What is needed
In the discussion of 23andme's accuracy, what did the FDA tell 23andme off for?

Passage
Content starts
I don’t know where you get this idea because genotyping is (a form of) genetic testing. And as for accuracy, human reference genome databases are highly accurate. Sure, they’re not error-free — but then nothing is. Ancestry in particular is a tricky problem due to the highly variable representation of different ancestries in the reference set.

By contrast, 23andme delivers high accuracy for genetic variants. Meaning, for those variants in their reference set they can tell with very high accuracy whether a given sample has a given allele. Interpretability of this information unfortunately varies greatly because genetics is hard, and a lot of the connections between genotypes and disease predisposition are complex and still being fully discovered. It’s for this specific reason that the FDA told 23andme off for providing disease predispositions; not because the genetic test itself is inaccurate (it isn’t).

For simple (Mendelian) disease predispositions, 23andme is essentially as accurate as any other for of genetic testing (which would at any rate also use genotyping).


Ok - genotype testing is much less accurate as genome testing. A potential consequence is the common experience described in the article. Genotype testings's main advantage is cost.

On a side note, most of 23andme's reference set is limited to Europe, so it's even less accurate for a lot of people. Maybe things have changed?
Content ends
Listed records
Content starts
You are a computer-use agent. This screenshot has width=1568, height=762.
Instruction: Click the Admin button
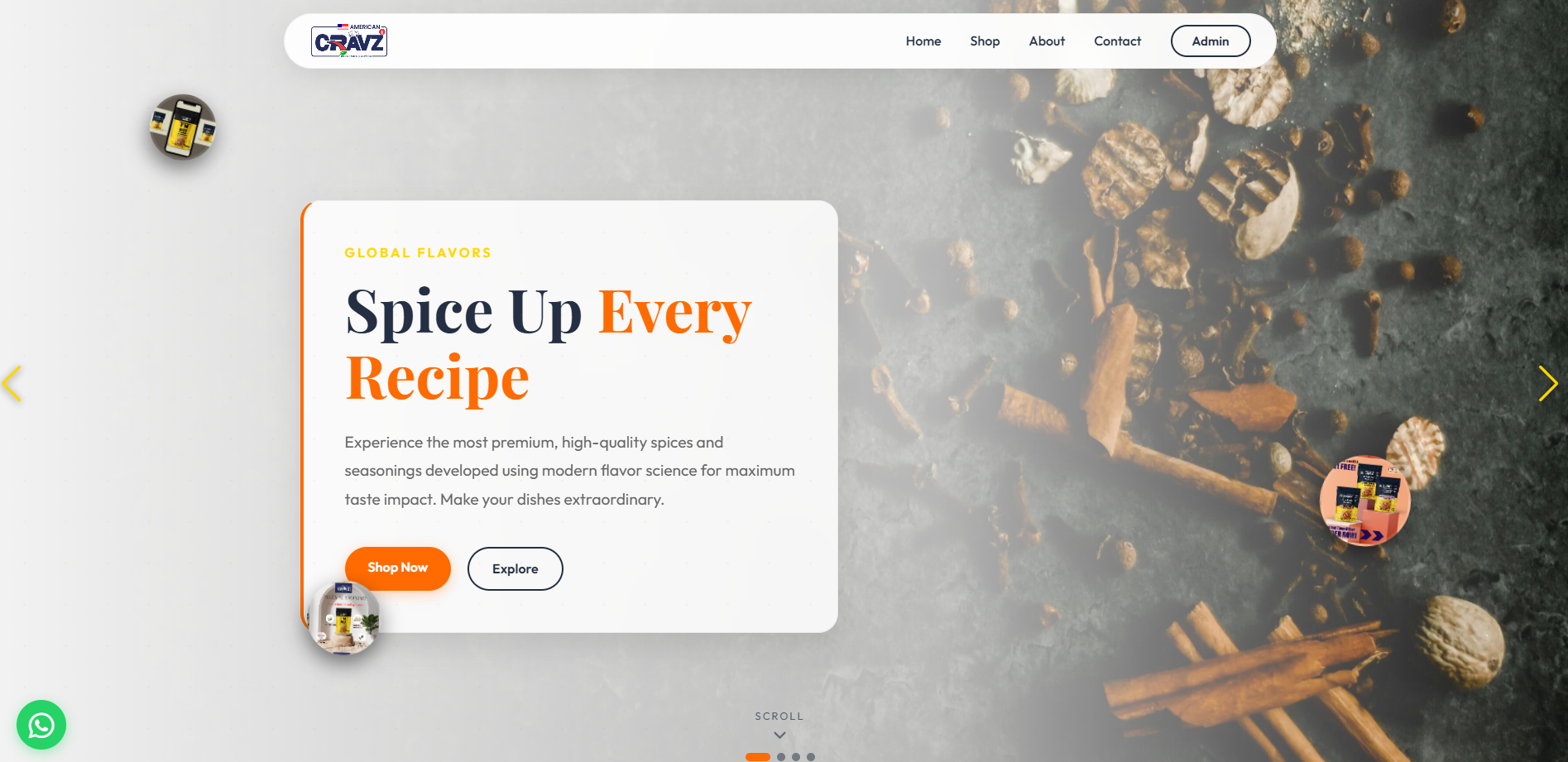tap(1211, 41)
Content ends
Content starts
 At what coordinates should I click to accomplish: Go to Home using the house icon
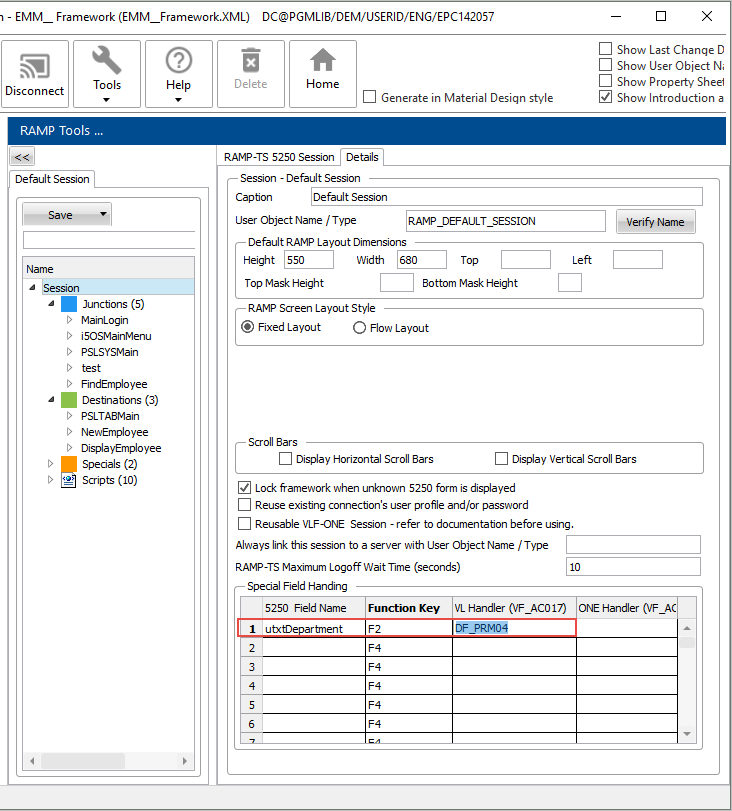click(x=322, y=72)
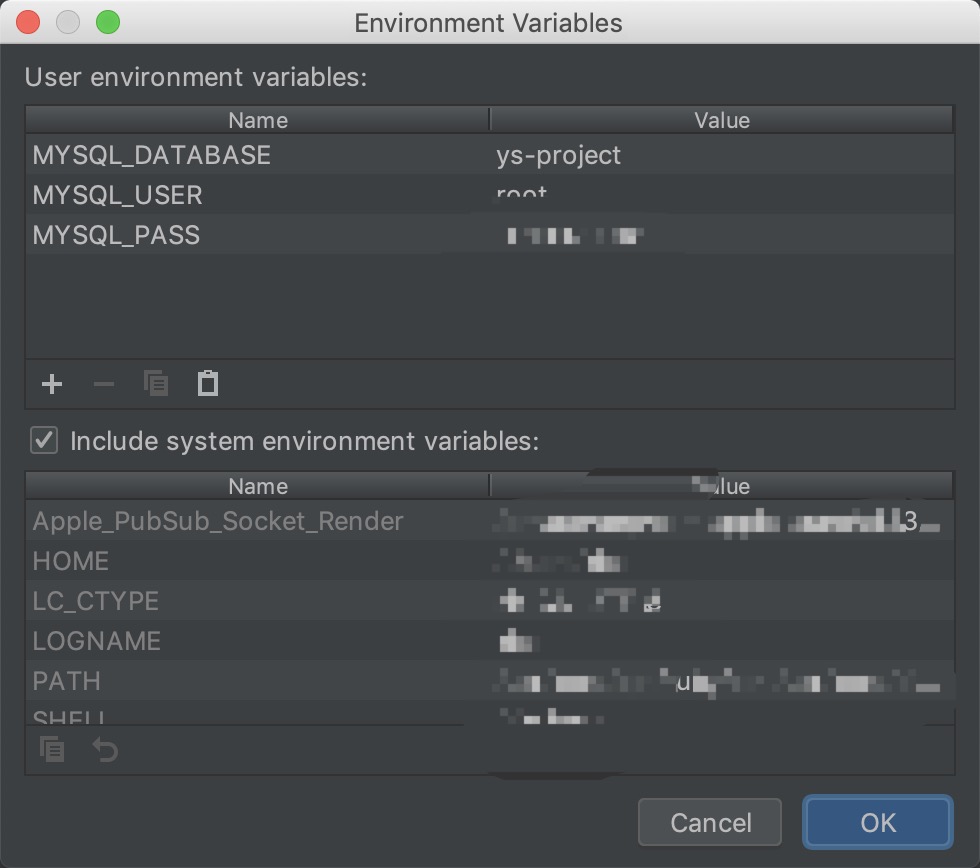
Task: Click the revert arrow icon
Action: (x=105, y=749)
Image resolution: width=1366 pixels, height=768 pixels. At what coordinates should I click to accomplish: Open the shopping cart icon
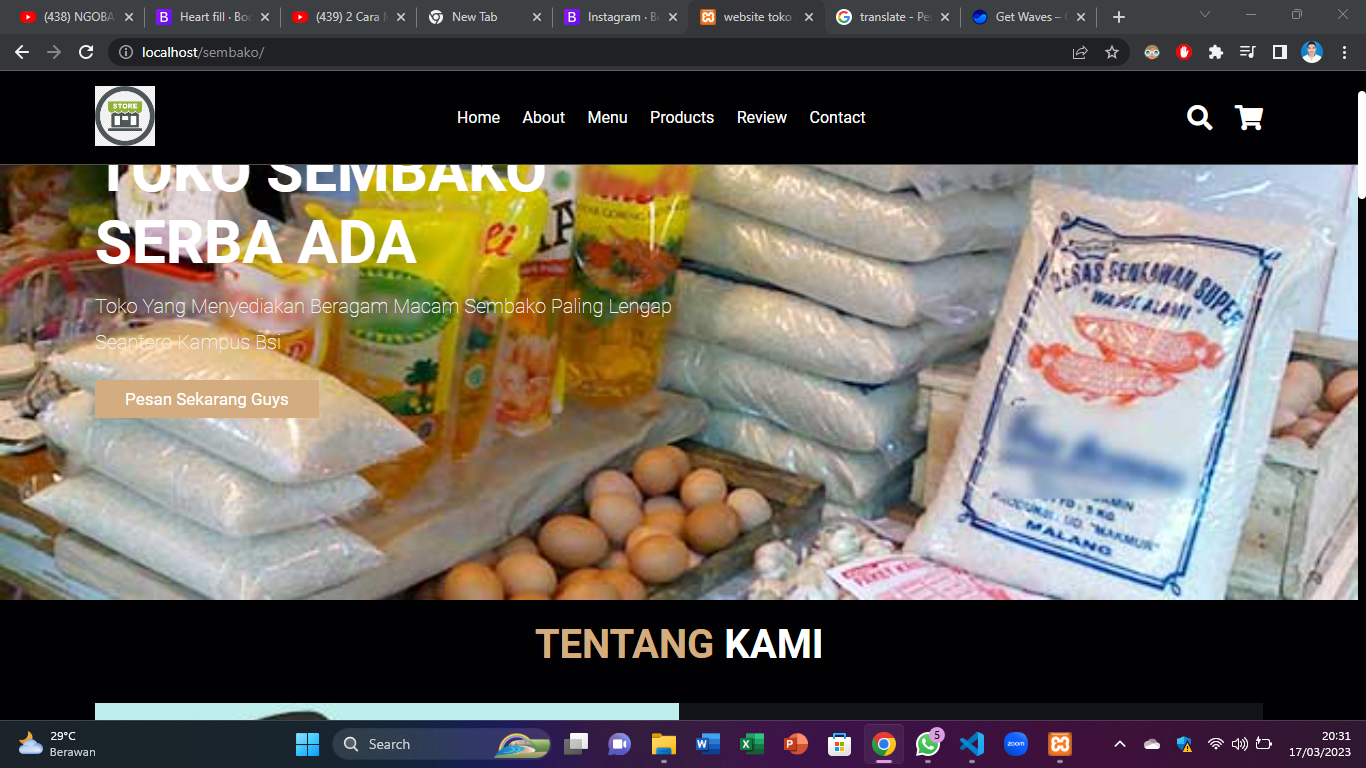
Content ends
Worked solution
For providing disease predispositions, not because the genetic test itself is inaccurate.